* EXCERPT *
Wall Street celebrated the arrival of the largest initial public offering in its history with SpaceX on Friday. But after SpaceX’s first day of trading ends, a pair of start-ups in San Francisco will be watching the share price of Elon Musk’s rocket company closely.

OpenAI and Anthropic, two of the leaders in artificial intelligence, have also announced their intentions to go public as soon as this year. While A.I. is only one component of SpaceX’s business, how SpaceX fares among investors will be a crucial gauge of how the average person feels about investing in the public offerings of other A.I. companies that are believed to be far from profitable.

Here are three things these companies are most likely considering:

The market for I.P.O.s has been choppy for 10 years, as some of the highest-profile tech companies have been able to hold off going public for longer because of their seemingly endless ability to raise private capital.

But SpaceX’s debut may kick off a blockbuster year for tech companies heading to Wall Street. Anthropic and OpenAI will watch how SpaceX trades over the next few months to see if the markets are hungry for more shares of tech companies.

The total value of SpaceX shares was inching toward $2 trillion on Friday, easily making it the biggest I.P.O. ever. But if OpenAI and Anthropic go public, they will not be far behind. Both are expected to be worth a little under $1 trillion.

Bankers always find it difficult to time an I.P.O. “correctly,” especially lately, given instability in the global economy. But SpaceX’s pop on Day 1 could offer hope that there is plenty of investment interest to go around.

Everyday investors were willing to stomach money-losing tech companies in previous booms — until they weren’t. The dot-com boom of the 1990s was followed by a brutal bust for tech stocks.

* REQUIRED ACTIONS *
a - Reproduce part of the SpaceX article word for word, beginning at the words "The total value" and stopping after "for tech stocks.".
b - Answer these questions from the SpaceX article:
(i) For how many years has the market for I.P.O.s been choppy?
(ii) What value were SpaceX's shares inching toward on Friday?
(iii) What followed the dot-com boom of the 1990s?
The records after this text are separate material.

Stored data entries
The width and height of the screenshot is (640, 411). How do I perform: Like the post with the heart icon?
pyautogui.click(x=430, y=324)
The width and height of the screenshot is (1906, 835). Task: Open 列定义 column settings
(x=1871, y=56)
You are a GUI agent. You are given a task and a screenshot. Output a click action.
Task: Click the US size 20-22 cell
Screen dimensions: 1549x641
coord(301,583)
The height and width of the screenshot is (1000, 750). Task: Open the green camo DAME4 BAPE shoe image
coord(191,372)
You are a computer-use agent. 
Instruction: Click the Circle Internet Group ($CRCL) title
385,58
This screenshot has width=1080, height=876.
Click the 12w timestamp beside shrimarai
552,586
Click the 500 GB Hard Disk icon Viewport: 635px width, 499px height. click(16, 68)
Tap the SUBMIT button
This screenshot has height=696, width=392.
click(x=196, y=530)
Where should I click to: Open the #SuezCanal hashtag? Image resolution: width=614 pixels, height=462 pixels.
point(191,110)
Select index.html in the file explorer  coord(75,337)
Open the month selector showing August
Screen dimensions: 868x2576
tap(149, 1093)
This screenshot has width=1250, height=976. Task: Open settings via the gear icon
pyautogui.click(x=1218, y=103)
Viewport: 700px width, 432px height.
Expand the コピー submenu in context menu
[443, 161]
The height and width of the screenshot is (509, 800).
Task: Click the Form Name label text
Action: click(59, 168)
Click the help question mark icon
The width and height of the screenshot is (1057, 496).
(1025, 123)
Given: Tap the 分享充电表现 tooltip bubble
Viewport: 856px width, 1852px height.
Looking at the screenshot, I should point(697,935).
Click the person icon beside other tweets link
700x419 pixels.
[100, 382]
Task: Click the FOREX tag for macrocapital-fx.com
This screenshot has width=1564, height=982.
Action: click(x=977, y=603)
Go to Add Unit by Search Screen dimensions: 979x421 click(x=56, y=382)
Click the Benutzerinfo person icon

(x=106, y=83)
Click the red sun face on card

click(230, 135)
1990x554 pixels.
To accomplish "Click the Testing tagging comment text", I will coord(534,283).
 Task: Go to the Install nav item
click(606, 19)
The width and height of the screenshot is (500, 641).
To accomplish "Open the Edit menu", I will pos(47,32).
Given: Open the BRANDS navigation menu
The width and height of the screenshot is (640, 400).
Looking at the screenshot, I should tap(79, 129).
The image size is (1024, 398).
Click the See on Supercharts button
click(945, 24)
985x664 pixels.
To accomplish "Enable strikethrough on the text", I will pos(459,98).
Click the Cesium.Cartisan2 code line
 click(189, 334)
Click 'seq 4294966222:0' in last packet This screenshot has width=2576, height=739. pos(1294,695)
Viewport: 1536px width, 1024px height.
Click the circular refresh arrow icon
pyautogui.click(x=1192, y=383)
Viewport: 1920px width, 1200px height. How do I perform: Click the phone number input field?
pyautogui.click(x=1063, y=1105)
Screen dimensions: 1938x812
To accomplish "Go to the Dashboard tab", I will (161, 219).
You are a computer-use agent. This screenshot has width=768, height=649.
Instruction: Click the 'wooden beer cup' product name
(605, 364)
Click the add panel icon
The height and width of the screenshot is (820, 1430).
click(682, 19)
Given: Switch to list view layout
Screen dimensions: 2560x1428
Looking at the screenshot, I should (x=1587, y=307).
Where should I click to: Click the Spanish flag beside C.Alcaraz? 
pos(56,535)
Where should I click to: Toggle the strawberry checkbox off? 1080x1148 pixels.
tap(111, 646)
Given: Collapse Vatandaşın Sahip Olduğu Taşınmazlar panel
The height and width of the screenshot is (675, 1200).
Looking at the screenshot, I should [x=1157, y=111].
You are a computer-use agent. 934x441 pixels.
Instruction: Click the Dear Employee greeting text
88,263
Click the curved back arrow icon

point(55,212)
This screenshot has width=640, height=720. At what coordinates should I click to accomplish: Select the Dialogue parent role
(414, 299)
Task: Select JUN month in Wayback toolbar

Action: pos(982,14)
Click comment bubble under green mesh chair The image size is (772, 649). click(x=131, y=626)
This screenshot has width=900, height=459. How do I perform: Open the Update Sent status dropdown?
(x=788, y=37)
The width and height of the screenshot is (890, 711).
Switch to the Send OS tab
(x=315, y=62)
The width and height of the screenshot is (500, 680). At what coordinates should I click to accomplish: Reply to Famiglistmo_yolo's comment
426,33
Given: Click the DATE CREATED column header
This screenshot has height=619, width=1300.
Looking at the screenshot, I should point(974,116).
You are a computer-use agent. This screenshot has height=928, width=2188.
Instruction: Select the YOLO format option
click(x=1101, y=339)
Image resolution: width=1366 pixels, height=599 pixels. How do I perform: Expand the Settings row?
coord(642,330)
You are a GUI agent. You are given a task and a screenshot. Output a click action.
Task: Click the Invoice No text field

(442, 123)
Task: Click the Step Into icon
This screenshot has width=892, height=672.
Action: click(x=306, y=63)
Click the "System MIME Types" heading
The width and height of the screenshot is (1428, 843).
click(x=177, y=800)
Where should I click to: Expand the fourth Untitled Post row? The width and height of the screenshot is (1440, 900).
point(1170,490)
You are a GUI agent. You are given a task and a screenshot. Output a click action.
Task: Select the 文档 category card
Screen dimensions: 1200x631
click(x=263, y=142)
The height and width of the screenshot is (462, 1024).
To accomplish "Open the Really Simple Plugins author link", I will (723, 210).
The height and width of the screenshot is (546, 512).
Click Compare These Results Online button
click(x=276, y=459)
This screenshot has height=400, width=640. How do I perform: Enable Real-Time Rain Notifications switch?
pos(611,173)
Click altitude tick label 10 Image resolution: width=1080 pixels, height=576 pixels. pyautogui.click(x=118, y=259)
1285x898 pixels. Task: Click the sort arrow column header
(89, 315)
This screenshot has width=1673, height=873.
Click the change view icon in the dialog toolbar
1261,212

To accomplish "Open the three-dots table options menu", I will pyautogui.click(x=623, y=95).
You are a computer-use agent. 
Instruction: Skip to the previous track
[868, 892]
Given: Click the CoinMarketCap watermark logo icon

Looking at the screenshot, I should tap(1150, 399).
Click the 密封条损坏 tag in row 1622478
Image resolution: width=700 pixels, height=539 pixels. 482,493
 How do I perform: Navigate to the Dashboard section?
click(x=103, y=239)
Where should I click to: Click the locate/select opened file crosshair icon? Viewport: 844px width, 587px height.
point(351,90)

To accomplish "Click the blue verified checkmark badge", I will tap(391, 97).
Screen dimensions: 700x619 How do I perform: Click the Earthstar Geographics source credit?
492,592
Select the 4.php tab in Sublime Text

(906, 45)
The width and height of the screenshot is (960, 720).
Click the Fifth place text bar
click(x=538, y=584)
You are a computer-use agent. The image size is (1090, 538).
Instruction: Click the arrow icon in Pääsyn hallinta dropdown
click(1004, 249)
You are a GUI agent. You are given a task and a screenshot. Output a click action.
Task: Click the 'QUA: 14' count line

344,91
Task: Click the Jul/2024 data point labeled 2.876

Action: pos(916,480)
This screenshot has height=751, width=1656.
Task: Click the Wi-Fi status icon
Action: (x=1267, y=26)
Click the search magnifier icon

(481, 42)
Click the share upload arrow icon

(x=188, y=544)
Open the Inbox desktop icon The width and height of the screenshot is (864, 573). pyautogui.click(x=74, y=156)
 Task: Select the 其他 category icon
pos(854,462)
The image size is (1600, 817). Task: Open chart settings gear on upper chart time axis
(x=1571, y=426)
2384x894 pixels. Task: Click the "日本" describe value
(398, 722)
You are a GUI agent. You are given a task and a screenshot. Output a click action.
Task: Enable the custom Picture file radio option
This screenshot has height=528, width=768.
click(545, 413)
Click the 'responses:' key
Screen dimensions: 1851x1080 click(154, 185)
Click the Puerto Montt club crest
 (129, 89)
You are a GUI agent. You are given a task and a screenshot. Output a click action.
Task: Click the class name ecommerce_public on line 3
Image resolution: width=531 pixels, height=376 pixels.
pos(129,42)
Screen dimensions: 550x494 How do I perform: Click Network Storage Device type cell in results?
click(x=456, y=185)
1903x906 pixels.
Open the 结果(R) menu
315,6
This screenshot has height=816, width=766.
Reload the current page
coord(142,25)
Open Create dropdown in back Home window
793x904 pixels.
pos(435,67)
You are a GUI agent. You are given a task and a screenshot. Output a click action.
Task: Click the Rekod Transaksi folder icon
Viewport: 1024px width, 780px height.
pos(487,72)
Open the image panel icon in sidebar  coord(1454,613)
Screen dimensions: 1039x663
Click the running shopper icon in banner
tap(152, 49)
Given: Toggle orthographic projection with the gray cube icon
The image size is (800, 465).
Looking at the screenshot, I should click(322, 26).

* ANSWERS *
a -
The total value of SpaceX shares was inching toward $2 trillion on Friday, easily making it the biggest I.P.O. ever. But if OpenAI and Anthropic go public, they will not be far behind. Both are expected to be worth a little under $1 trillion.

Bankers always find it difficult to time an I.P.O. “correctly,” especially lately, given instability in the global economy. But SpaceX’s pop on Day 1 could offer hope that there is plenty of investment interest to go around.

Everyday investors were willing to stomach money-losing tech companies in previous booms — until they weren’t. The dot-com boom of the 1990s was followed by a brutal bust for tech stocks.

b -
(i) 10 years.
(ii) $2 trillion.
(iii) A brutal bust for tech stocks.